Le Maroc a un nouveau Premier ministre, le chef du Parti Justice et Développement (PJD, islamiste), Abdelilah Benkirane, désigné hier par le Roi Mohammed VI.

C'est la première participation du PJD dans un gouvernement qu'il aura donc à diriger du fait qu'il a obtenu 107 sièges sur 395 lors des législatives anticipées du 25 novembre. La Constitution révisée au début de l'année stipule que le Roi choisit le Premier ministre au sein du parti qui a emporté le plus de sièges.

M. Benkirane, reçu hier mardi par le roi à Midelt, dans le centre du pays, a prêté serment. Il va devoir former un gouvernement de coalition sous le contrôle du Roi. Le parti du Rassemblement national des indépendants (RNI, 52 sièges) du ministre de l'Economie et des Finances, Salaheddine Mezouar, ayant déjà annoncé qu'il s'installerait dans l'opposition, c'est avec la Qoutla, constituée par l'Istiqlal (60 sièges) et l'Union socialiste des forces populaires (39 sièges), et le PPS (communiste, 18 sièges) que le PJD devra négocier. Les tractations seront serrées pour l'octroi des postes. Même en arrivant en tête, le PJD n'a pas les moyens politiques de se passer des autres partis.

UNE «ALTERNANCE» SANS RISQUE

Pour le Palais qui va surveiller de près le partage des portefeuilles, la désignation du chef du PDJ, qui assumait le rôle de l'opposition institutionnelle, clôture un processus engagé par le Roi en vue de court-circuiter la contestation politique qui s'est manifestée à la suite de la révolte tunisienne.
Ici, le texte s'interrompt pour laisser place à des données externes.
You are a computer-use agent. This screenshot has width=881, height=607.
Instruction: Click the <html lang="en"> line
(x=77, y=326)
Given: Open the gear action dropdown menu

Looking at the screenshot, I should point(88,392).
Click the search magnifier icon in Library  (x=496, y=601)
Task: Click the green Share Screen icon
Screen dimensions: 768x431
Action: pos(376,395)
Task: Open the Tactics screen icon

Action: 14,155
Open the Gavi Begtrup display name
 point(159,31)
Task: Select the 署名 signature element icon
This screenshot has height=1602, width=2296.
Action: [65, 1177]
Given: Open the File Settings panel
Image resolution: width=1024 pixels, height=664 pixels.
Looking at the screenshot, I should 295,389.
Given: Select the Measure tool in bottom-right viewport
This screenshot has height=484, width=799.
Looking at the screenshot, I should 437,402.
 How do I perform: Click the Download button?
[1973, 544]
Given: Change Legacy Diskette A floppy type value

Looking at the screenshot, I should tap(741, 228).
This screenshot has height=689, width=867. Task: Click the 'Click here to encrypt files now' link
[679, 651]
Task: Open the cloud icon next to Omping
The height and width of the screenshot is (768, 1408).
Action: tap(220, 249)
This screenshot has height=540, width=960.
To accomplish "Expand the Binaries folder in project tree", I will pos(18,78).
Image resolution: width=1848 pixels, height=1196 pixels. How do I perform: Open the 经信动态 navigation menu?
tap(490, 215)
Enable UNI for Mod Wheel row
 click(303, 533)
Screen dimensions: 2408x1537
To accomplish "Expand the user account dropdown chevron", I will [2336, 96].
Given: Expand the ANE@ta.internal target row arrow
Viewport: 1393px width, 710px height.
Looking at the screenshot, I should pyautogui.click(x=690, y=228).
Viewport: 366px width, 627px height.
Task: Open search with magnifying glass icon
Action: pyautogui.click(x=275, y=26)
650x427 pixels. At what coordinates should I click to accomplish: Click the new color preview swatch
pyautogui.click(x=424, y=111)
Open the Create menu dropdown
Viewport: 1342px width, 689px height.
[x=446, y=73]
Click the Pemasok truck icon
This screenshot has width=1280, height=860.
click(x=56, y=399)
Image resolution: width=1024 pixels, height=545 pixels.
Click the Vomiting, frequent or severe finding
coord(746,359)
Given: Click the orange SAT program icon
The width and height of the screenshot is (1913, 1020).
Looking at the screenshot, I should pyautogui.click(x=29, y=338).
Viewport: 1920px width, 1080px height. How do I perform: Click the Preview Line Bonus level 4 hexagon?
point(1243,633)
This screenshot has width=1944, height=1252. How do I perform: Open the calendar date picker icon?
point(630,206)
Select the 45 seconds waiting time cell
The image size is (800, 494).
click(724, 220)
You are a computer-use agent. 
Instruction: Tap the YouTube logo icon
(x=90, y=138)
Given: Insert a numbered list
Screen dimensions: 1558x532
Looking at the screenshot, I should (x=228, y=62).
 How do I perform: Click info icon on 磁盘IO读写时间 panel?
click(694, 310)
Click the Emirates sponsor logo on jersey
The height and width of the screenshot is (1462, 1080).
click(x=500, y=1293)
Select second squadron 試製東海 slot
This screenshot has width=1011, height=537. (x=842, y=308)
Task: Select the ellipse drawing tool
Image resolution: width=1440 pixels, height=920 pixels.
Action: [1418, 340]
Après une révision de la Constitution, où, malgré quelques changements formels, la réalité du pouvoir reste inchangée, les élections législatives permettent de donner, sans grand risque, l'image d'une «alternance» possible qui va jusqu'à remettre les clés du gouvernement à un islamiste. Mais Benkirane, qui a débuté aux jeunesses socialistes de l'USFP avant de se tourner vers l'islamisme, n'a rien d'un révolutionnaire. Même si la presse lui a reproché certaines de ses sorties moralisantes sur l'homosexualité, voire son rejet d'une laïcité à la française.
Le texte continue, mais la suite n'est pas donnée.